Já o colombiano Juan Pablo Montoya, que está em segundo no campeonato, seis pontos atrás do alemão, aproveitou para visitar seu país na condição de embaixador da ONU, e participou de diversos projetos assistenciais. Além disso, seu nome circulou as principais manchetes durante o período de pausa na F-1 graças às especulações de que teria assinado com a McLaren para correr em 2005.
''Não há nada a dizer sobre isso. Só penso no campeonato desse ano'', comentou Montoya, que também acredita em um bom resultado da Williams em Hungaroring, graças à superioridade dos pneus Michelin nas últimas provas.
Por sua vez, o finlandês Kimi Raikkonen, terceiro com nove pontos de desvantagem para Schumacher, acredita que chegou a hora da virada.
''Temos condições de vencer. Será particularmente duro na Hungria, pois a pista é muito suja'', comentou Raikkonen, que durante esta semana foi depor no tribunal da FIA em Paris, onde deu sua versão sobre o múltiplo acidente na largada do GP da Alemanha, que tirou da prova ainda Rubens Barrichello e Ralf Schumacher.
Rubens Barrichello, vencedor do GP da Hungria do ano passado, também quer esquecer o ocorrido na Alemanha.
''É uma pena que minha corrida tenha terminado tão cedo lá, mas agora é pensar na Hungria. Temos condições de fazer uma boa prova, mas para isso é muito importante largar na frente. Esperamos ter bons pneus e conseguir um acerto eficiente'', comentou o brasileiro.
O mineiro Cristiano da Matta, da Toyota, comentou que espera um fim de semana difícil para a equipe.

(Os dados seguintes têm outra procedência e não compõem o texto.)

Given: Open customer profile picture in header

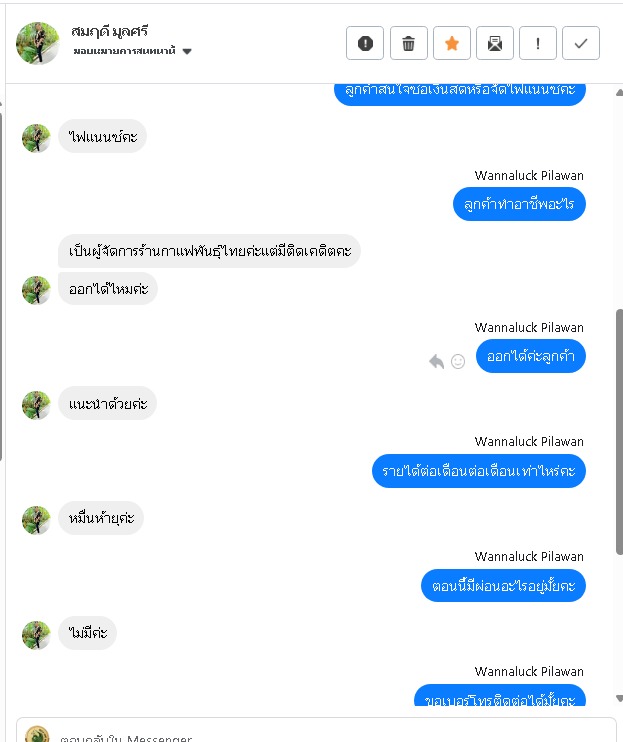Looking at the screenshot, I should (37, 43).
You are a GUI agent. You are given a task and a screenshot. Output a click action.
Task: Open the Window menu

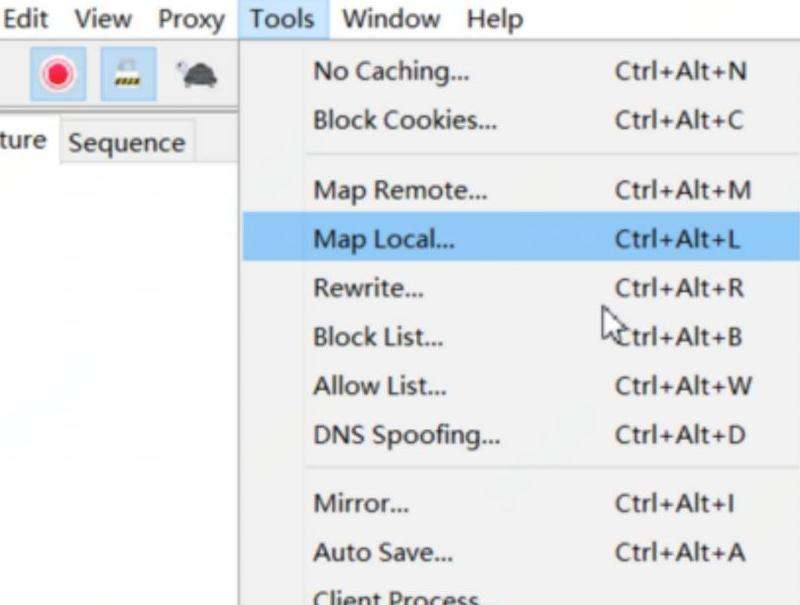(390, 19)
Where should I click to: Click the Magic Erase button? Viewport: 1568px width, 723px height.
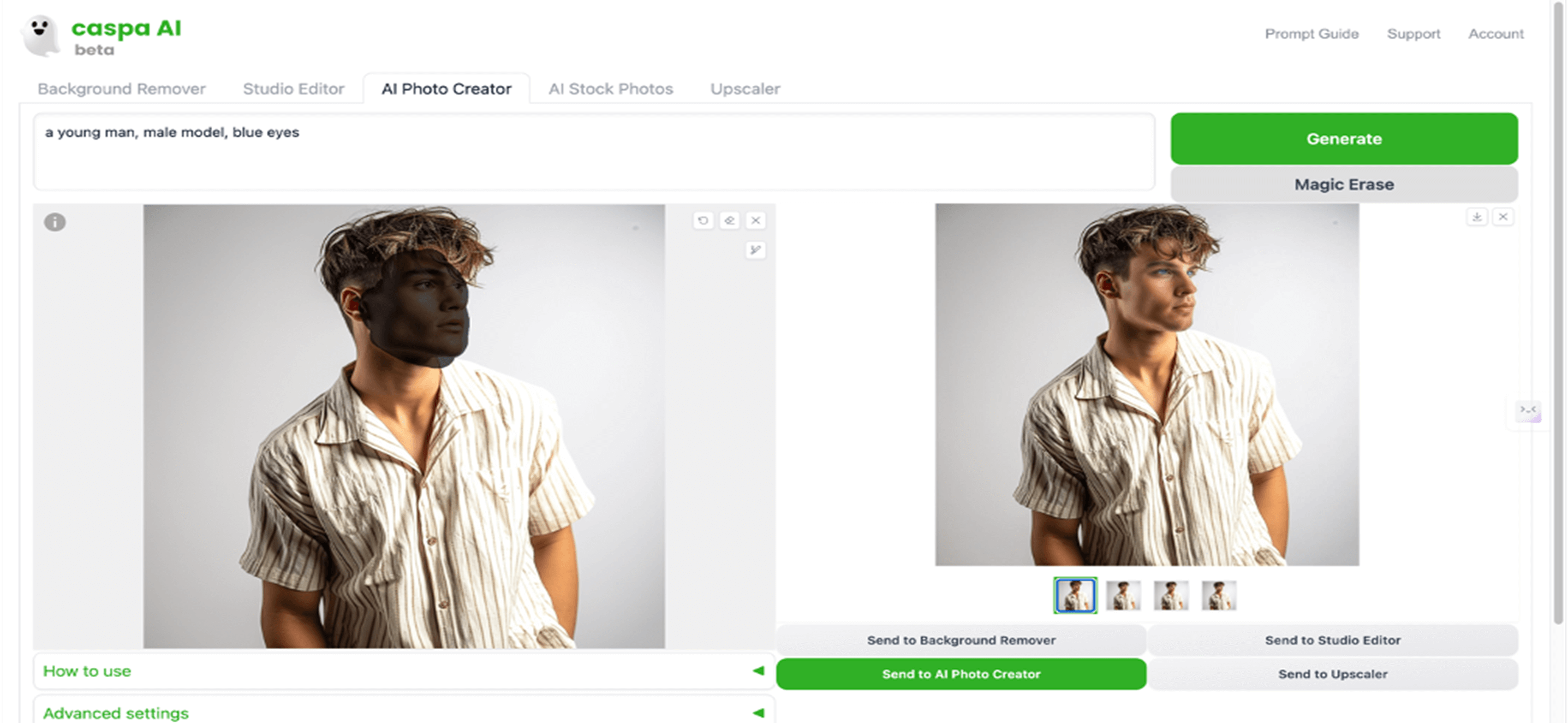tap(1345, 184)
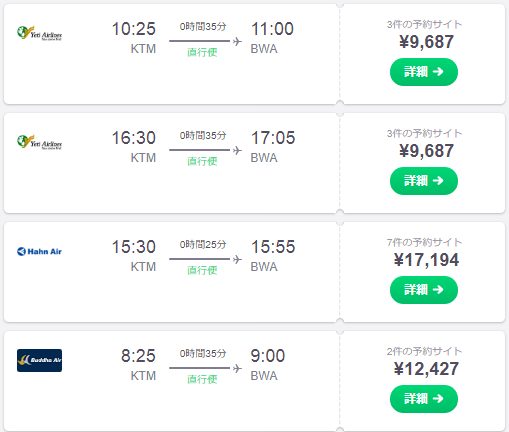Open details for the ¥12,427 Buddha Air flight
The width and height of the screenshot is (509, 432).
pos(424,399)
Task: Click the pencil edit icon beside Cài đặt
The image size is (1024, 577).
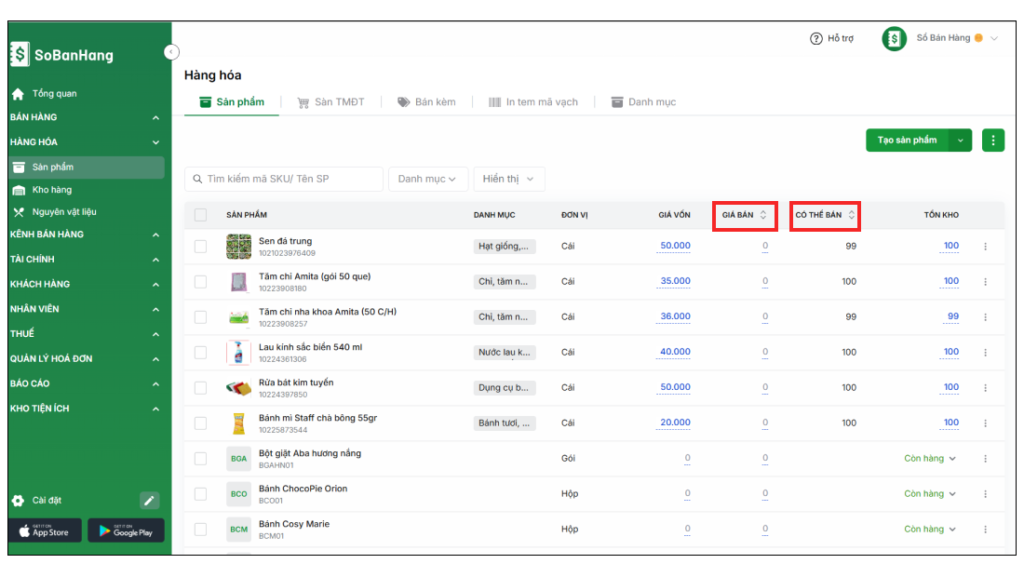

''Nunca sequer estive na Hungria antes, quanto mais ter andado em Hungaroring. Como a pista é a mais travada do ano depois de Mônaco, estou esperando problemas de adaptação ao nosso chassi TF103'', disse Da Matta.
''Por isso, teremos de ser mais conservadores, porque largar na frente é fundamental. Vamos tentar seguir mantendo a média de pontos das últimas provas'', completou.